A.C. Климова
Климова Анна Сергеевна — аспирантка кафедры теории и истории государства и права
Ярославский государственный университет им. П.Г. Демидова
Коллизии в правовом регулировании прав и обязанностей личности
В современном мире явно назрела необходимость приведения прав и обязанностей личности в единую непротиворечивую систему, на что указывают и некоторые ученые. «На одном конце демократической оси, — пишет Н.И. Матузов, — предельно широкий «ассортимент» прав и свобод; на другом — гораздо меньший по объему, слабо отраженный в законодательстве перечень обязанностей и ответственности. Эта жизненно важная ось не уравновешена, имеет опасный крен в сторону прав, которые явно доминируют... Общественное сознание, массовые настроения чутко улавливают возникший дисбаланс»1.

= = = = = = =

● ПОСТАВЛЕННАЯ ЗАДАЧА
Сократите абзац фрагмента текста, который начинается словами «В современном мире явно назрела», и сохраните его основные факты. Данные никак не связаны с фрагментом текста.

= = = = = = =

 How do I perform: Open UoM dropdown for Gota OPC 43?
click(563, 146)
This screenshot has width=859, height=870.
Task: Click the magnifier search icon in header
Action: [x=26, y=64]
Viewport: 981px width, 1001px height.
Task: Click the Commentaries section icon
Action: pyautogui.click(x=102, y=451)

= = = = = = =

● ВЫПОЛНЕННОЕ ЗАДАНИЕ
Сегодня назрела необходимость свести права и обязанности личности в единую непротиворечивую систему, и на это указывают некоторые ученые. По словам Н.И. Матузова, на одном конце демократической оси находится предельно широкий набор прав и свобод. На другом конце лежит гораздо меньший перечень обязанностей и ответственности, слабо отраженный в законодательстве. Эта ось не уравновешена и опасно накренилась в сторону прав, а общественное сознание чутко улавливает этот дисбаланс.